Family Charters are emotionally, not legally, binding — Why this is a critical difference
As many of you know, we spend much of our time working with family businesses, helping them to discuss and write their family charter.
A family charter is essential for any family business that wants to build and maintain good family relationships and build a successful long-term business.
By going through the process, a family fully understands the importance of the family charter and what it does for all its family members. Several clients who have gone through this process call their family charter the ‘Bible’ or, in one case, “the Rules of the Game”— it is seen as that significant to them.
So yes, we always encourage a family business to write a family charter — especially if they want to maintain good family relationships and build a successful business.
If this is where you are in your family business journey, it is vital to nail down the basics before moving on to more complex issues.

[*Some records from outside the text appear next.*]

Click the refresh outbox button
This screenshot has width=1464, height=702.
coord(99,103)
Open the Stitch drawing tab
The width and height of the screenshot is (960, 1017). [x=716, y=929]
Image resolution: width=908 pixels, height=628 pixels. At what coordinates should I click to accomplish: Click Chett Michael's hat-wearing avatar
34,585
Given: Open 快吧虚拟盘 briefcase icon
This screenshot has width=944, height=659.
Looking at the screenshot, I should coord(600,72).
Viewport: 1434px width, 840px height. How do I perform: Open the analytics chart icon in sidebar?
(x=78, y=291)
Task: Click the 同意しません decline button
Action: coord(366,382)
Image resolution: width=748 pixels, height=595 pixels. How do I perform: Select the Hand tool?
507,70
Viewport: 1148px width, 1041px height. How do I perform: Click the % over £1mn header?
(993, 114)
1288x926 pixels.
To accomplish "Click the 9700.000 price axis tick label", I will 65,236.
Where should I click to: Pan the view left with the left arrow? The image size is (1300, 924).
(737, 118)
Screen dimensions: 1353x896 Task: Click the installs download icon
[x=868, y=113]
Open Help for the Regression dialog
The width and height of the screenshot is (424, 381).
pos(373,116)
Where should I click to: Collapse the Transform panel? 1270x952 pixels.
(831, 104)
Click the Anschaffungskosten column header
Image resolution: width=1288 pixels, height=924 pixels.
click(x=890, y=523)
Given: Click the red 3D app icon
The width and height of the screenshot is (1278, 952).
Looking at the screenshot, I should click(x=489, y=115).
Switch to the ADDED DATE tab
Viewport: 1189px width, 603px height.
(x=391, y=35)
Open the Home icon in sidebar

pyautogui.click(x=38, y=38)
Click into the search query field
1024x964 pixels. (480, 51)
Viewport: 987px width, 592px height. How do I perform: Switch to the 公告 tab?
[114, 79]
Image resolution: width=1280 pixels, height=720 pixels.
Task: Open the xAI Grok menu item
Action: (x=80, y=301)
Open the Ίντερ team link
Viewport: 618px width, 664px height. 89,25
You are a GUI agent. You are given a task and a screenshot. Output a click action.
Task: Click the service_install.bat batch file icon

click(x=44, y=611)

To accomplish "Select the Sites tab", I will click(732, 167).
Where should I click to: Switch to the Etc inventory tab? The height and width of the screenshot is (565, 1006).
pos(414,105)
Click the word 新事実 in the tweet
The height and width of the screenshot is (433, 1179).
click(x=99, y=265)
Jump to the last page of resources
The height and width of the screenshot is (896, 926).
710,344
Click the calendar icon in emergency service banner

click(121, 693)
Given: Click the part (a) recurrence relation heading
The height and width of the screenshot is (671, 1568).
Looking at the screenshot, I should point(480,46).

First things first – what exactly are family charters?
Family charters are one of several business and family documents that need to be developed by the family to build a lasting family business legacy. Other documents include shareholder agreements, business constitutions, board charters, trust documents, and wills.
The key difference is that a family charter is not legally binding — its power and authority come from being emotionally binding.
This is a significant difference — a document utterly central to guiding the family in how they conduct themselves as a family and as a business gets its authority from the strength of relationships and respect within the family.
The family charter is the core document that guides a family business into the future. It covers everything from the family’s vision and values to how the family manages money, supports family members, manages succession, sets up its board, defines who is on the family council and how the family resolves conflict.
It is important – and it only works because there is a real sense of buy-in from the family.
For this buy-in to exist, the family must see the relevance of and agree to the concepts, decisions and agreements in the charter.
And here is the rub…
How do we get the necessary emotional buy-in to make our family charter relevant?
Firstly, let’s think through exactly who needs to buy into this. Is it mum, dad, the kids? What about in-laws? What about grandchildren? Or other members of the family (adopted kids, for example)? All of whom may well be affected by decisions made in the family charter—both good (access to opportunities and money) and challenging (rules about coming into the business, pre-nuptial agreements, etc).
If we want all family members to adhere and be happy to adhere to the principles and decisions in the family charter, then it is critical that:
- They fully understand and agree with what is in there.
- They fully understand and agree with why it is in there.
- They feel a sense of ownership and belonging to the document — otherwise, it’s other people’s words.
- They agree with the decisions and see sense in agreeing to them — usually after much discussion and thinking time.
- They are happy with how the family charter will influence their children (who will be affected by decisions in the family charter).
This is a process that takes time and effort.
So how do we do this? How do we build this buy-in?
In terms of getting buy-in when writing the family charter, the obvious (but challenging) answer is to include everyone you consider family in the meetings where you are discussing and writing your family charter. And we have done this — as we have written before, we have had 16 family members in the room—everyone from the grandmother to the 15-year-old grandson—it was a fantastic process.
This decision did not happen overnight — we spent numerous hours with the grandmother and the current generation discussing who should be in the room, whether it was OK to cover all the issues that needed to be covered, and ultimately answer the question: Who is family, for them?
One of the main challenges is that family relationships, in their varying degrees, are inherently complex. Some families are uncomfortable with getting everyone in the room, so the other option is to engage people in key parts of the process — this is particularly important for the in-laws.
Sometimes, this is due to pure logistics; getting 16 people in a room for a day (let alone five days) is a big ask — there are children to look after, jobs to do, etc. So, we have had family meetings with members who can make it and, between meetings, get them to show the latest draft to their partners/spouses and get their feedback. We then also get the partners to come in for parts of the meetings that they can make — this could be a lunch or a drink afterwards, and they can then hear from us how things are going and ask us any questions.
This process works well.
There are other iterations of how you can do this, but keep in mind the aim: to get the buy-in of family members on decisions made and then written down in the family charter that they all agree to adhere to.